# Description of the task:
Report the number of lines in the data below where the string "user" shows up, and only that number.

"""

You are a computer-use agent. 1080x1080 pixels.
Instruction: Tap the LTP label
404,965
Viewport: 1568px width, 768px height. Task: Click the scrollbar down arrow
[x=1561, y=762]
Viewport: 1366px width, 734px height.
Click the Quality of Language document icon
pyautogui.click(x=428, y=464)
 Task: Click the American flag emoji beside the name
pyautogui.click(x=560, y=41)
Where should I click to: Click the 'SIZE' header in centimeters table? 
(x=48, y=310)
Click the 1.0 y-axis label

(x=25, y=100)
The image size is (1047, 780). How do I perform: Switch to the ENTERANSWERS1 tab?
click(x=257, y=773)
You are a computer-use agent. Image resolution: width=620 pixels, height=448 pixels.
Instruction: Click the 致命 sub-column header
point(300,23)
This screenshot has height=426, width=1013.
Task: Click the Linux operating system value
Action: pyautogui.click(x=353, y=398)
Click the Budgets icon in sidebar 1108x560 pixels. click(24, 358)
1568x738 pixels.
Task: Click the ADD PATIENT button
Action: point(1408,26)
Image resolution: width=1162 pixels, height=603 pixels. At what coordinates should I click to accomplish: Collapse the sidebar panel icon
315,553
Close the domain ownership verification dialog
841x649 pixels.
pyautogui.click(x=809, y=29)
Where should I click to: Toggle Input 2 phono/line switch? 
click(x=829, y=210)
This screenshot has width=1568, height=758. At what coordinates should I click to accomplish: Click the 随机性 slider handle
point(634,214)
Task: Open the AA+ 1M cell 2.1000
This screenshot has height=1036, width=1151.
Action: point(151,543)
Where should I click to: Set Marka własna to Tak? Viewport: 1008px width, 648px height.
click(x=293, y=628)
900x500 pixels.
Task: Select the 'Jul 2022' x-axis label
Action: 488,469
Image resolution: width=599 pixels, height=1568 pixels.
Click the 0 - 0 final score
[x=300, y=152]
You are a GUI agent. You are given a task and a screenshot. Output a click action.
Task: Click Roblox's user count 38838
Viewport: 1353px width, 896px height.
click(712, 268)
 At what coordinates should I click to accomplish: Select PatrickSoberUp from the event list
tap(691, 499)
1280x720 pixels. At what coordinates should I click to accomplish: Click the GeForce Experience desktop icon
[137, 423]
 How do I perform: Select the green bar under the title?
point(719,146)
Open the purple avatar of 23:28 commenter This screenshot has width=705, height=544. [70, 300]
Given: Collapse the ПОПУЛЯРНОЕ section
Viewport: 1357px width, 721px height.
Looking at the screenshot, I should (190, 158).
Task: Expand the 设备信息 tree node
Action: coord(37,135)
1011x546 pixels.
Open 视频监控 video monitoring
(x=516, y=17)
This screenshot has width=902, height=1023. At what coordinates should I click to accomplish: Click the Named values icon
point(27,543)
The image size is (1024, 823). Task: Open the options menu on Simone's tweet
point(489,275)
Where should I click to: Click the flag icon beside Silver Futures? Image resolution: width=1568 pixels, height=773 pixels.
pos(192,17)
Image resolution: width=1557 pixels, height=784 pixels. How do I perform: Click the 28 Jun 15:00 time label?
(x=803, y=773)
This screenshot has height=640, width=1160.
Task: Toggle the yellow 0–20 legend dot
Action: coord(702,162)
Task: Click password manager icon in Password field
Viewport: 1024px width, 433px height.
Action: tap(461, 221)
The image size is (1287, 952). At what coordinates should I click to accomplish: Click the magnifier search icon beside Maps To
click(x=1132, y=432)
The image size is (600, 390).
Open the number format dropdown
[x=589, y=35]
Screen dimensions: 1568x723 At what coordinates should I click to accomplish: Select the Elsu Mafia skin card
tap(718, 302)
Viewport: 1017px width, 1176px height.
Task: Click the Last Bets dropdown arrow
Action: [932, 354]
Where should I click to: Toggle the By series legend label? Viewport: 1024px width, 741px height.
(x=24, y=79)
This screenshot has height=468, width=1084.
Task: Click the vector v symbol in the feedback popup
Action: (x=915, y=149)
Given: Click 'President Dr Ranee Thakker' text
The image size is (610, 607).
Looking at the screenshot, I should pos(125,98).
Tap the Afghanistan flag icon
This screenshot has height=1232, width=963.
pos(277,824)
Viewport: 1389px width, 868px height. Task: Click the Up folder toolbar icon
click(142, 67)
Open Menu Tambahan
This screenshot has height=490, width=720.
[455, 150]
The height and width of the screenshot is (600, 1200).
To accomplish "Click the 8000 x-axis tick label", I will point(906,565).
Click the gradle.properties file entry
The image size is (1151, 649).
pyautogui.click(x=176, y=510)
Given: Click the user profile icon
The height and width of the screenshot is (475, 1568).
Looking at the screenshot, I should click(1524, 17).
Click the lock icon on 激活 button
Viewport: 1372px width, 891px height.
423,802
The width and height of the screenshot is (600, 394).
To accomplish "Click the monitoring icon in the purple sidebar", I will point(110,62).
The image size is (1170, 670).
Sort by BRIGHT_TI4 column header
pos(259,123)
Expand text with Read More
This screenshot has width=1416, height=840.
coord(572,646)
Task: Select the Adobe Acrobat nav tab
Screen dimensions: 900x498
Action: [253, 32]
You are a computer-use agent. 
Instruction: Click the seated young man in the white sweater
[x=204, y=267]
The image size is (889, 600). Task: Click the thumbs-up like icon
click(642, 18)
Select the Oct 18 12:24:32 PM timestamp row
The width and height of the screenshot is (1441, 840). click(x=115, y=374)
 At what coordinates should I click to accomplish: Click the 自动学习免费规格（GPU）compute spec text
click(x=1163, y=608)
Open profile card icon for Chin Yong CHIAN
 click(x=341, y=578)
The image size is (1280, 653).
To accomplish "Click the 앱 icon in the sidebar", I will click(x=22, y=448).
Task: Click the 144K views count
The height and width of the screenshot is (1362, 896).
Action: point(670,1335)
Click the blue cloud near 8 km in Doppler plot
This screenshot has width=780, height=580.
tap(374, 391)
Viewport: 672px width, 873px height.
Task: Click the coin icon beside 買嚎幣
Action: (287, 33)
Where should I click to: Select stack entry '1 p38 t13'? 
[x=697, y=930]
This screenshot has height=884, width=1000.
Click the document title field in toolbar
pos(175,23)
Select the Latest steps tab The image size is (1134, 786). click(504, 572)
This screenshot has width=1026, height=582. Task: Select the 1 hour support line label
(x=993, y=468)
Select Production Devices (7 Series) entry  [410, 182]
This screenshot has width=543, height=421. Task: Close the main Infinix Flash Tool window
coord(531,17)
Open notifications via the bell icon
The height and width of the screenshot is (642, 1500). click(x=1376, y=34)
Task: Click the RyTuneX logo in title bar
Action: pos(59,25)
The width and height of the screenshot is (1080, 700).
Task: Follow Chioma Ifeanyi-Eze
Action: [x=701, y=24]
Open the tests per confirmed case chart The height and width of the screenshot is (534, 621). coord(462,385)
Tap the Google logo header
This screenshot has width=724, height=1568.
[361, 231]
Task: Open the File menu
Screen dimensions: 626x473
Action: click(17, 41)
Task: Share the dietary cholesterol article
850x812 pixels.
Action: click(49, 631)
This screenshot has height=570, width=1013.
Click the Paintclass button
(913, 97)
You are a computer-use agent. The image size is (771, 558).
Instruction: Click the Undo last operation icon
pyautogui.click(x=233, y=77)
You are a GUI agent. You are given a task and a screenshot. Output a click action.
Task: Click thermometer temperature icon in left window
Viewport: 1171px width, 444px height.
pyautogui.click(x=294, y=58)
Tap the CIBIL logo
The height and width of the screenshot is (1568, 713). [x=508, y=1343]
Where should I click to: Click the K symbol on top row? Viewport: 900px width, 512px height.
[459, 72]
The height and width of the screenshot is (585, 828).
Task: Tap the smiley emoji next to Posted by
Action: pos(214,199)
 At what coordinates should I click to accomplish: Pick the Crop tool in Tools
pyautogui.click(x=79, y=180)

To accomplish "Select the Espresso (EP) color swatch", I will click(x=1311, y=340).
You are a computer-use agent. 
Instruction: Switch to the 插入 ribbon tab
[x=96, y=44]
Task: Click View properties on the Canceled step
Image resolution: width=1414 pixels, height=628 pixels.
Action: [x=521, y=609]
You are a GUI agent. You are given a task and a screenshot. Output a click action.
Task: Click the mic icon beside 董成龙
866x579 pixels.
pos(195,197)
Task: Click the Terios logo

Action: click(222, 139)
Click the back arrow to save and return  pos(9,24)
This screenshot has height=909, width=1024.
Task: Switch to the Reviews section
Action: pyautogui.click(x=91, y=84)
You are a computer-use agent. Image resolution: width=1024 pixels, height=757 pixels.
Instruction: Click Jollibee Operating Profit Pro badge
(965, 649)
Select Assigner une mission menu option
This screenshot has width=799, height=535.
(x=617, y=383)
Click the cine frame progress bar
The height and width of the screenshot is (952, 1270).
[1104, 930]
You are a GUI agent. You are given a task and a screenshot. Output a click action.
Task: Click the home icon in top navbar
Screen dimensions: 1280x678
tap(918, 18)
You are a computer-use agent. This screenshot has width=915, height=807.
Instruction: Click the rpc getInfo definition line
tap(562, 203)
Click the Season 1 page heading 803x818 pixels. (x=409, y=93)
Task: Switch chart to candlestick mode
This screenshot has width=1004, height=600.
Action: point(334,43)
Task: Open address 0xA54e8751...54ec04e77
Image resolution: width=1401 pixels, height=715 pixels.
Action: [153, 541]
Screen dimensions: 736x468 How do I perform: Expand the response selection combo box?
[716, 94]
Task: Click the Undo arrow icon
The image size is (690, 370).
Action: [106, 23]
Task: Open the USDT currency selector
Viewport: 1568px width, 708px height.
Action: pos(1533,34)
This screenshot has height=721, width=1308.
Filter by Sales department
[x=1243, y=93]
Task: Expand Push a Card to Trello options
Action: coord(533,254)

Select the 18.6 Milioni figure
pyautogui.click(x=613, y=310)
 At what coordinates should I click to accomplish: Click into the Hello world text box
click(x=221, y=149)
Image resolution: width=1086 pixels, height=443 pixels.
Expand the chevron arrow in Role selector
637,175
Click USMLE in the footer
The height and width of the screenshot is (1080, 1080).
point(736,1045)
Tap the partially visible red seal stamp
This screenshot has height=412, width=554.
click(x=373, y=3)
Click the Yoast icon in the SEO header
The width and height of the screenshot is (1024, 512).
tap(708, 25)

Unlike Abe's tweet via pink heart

"""

# Task answer:
2